## Task to carry out
Each line from the one that contains "Contact (35, 2498)" through the end of the entries should be repeated exactly, with nothing added.

[Provided records]

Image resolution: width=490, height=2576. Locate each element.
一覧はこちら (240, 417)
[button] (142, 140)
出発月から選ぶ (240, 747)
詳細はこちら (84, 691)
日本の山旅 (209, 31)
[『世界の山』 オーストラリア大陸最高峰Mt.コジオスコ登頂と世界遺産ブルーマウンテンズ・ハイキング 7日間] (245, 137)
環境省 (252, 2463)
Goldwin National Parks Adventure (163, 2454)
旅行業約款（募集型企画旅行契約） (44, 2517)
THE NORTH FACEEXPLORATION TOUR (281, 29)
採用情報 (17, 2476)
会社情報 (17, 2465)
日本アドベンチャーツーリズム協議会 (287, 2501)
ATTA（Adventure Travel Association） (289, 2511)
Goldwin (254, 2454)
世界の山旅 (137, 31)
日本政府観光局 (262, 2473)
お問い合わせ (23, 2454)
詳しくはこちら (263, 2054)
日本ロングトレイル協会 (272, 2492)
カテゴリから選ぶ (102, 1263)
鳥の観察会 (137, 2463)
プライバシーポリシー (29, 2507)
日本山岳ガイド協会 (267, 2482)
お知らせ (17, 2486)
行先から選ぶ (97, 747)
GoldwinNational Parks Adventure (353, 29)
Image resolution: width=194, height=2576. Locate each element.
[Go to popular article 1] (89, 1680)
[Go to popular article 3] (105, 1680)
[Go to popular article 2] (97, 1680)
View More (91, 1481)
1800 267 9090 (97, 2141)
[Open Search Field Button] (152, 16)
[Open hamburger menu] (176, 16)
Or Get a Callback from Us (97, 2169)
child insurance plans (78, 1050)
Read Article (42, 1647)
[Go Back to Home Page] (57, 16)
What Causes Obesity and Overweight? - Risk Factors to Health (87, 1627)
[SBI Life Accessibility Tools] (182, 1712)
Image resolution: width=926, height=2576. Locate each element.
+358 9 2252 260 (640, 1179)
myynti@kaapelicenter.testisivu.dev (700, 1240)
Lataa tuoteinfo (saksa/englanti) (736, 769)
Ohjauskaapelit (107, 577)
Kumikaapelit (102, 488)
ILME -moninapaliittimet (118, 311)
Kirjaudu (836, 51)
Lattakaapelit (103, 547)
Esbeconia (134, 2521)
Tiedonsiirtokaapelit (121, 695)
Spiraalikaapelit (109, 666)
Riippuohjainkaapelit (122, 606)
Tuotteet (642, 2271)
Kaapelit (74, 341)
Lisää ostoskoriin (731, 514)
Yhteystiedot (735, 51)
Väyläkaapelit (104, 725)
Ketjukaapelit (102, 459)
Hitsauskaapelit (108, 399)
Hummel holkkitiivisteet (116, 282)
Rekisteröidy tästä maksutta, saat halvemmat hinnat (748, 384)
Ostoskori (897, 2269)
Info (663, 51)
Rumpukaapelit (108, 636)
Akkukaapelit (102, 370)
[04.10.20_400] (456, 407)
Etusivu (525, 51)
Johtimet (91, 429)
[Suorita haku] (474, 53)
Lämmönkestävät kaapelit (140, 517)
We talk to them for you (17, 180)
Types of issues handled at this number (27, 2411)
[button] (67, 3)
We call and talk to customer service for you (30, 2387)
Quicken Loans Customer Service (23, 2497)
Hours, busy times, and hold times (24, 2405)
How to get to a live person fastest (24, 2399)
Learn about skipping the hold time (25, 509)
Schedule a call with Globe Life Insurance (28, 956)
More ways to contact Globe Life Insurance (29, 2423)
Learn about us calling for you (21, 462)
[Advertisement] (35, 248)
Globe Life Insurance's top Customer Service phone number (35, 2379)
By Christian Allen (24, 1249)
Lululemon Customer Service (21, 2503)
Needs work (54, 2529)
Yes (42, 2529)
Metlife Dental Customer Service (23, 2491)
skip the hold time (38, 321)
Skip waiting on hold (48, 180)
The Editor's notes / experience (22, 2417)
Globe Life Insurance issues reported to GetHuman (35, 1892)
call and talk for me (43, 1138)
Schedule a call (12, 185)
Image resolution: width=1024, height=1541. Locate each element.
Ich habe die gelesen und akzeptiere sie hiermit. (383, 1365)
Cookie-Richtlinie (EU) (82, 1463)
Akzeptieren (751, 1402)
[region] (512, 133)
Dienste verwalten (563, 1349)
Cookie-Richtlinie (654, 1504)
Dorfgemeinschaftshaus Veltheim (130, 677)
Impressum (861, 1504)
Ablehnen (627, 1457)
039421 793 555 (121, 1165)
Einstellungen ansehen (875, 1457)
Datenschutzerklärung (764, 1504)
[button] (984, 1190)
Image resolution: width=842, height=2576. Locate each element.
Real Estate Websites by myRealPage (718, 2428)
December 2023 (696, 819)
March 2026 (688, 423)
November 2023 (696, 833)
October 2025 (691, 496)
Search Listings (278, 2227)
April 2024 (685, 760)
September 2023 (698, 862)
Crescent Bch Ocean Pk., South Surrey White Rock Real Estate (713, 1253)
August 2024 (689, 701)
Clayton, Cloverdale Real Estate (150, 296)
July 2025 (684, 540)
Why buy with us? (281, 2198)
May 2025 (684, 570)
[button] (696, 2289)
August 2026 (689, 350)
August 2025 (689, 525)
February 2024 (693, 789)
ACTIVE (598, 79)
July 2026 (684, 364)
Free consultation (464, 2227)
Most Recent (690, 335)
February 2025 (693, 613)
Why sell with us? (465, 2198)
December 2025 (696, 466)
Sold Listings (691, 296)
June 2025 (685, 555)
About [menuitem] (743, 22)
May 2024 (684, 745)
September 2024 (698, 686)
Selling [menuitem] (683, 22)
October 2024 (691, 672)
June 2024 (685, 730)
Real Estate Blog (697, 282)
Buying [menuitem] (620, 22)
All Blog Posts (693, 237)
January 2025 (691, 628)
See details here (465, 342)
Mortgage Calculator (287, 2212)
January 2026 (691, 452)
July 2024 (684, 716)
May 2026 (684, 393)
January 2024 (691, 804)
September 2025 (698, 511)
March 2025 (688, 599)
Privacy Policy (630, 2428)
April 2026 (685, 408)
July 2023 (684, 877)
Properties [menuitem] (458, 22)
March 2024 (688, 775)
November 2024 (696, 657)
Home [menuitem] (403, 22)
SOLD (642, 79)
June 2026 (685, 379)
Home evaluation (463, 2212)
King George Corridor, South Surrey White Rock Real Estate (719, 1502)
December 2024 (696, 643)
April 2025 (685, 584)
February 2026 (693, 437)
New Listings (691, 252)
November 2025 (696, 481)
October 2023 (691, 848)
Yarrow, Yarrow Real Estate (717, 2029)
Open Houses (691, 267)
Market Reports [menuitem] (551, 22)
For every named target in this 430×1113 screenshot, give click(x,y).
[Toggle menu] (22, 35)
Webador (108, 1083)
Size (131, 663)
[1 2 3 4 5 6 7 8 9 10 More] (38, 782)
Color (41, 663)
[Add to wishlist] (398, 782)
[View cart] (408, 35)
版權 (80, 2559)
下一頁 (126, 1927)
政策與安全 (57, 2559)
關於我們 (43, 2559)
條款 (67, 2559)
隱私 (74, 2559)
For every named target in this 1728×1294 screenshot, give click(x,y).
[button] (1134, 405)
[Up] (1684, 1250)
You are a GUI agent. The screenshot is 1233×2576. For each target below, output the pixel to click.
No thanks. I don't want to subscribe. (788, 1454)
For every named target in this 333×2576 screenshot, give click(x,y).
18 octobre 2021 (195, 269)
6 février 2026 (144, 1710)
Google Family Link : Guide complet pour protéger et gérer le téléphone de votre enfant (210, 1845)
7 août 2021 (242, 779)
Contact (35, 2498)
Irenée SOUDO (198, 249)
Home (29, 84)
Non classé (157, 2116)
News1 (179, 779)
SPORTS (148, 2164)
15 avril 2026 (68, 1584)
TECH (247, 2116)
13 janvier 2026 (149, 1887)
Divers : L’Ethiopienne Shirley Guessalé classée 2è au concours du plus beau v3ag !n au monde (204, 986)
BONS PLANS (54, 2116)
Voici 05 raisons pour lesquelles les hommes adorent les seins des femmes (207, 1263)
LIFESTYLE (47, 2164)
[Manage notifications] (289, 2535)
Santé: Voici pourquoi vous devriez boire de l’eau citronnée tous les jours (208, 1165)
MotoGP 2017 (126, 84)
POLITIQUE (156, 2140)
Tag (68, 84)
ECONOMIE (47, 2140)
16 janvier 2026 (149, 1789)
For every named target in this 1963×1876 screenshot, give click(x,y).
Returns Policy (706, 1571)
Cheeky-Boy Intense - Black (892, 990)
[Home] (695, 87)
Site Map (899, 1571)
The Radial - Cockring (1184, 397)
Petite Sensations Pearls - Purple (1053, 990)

[/Provided records]

## Worked solution
Contact (35, 2498)
Irenée SOUDO (198, 249)
Home (29, 84)
Non classé (157, 2116)
News1 (179, 779)
SPORTS (148, 2164)
15 avril 2026 (68, 1584)
TECH (247, 2116)
13 janvier 2026 (149, 1887)
Divers : L’Ethiopienne Shirley Guessalé classée 2è au concours du plus beau v3ag !n au monde (204, 986)
BONS PLANS (54, 2116)
Voici 05 raisons pour lesquelles les hommes adorent les seins des femmes (207, 1263)
LIFESTYLE (47, 2164)
[Manage notifications] (289, 2535)
Santé: Voici pourquoi vous devriez boire de l’eau citronnée tous les jours (208, 1165)
MotoGP 2017 (126, 84)
POLITIQUE (156, 2140)
Tag (68, 84)
ECONOMIE (47, 2140)
16 janvier 2026 (149, 1789)
For every named target in this 1963×1876 screenshot, give click(x,y).
Returns Policy (706, 1571)
Cheeky-Boy Intense - Black (892, 990)
[Home] (695, 87)
Site Map (899, 1571)
The Radial - Cockring (1184, 397)
Petite Sensations Pearls - Purple (1053, 990)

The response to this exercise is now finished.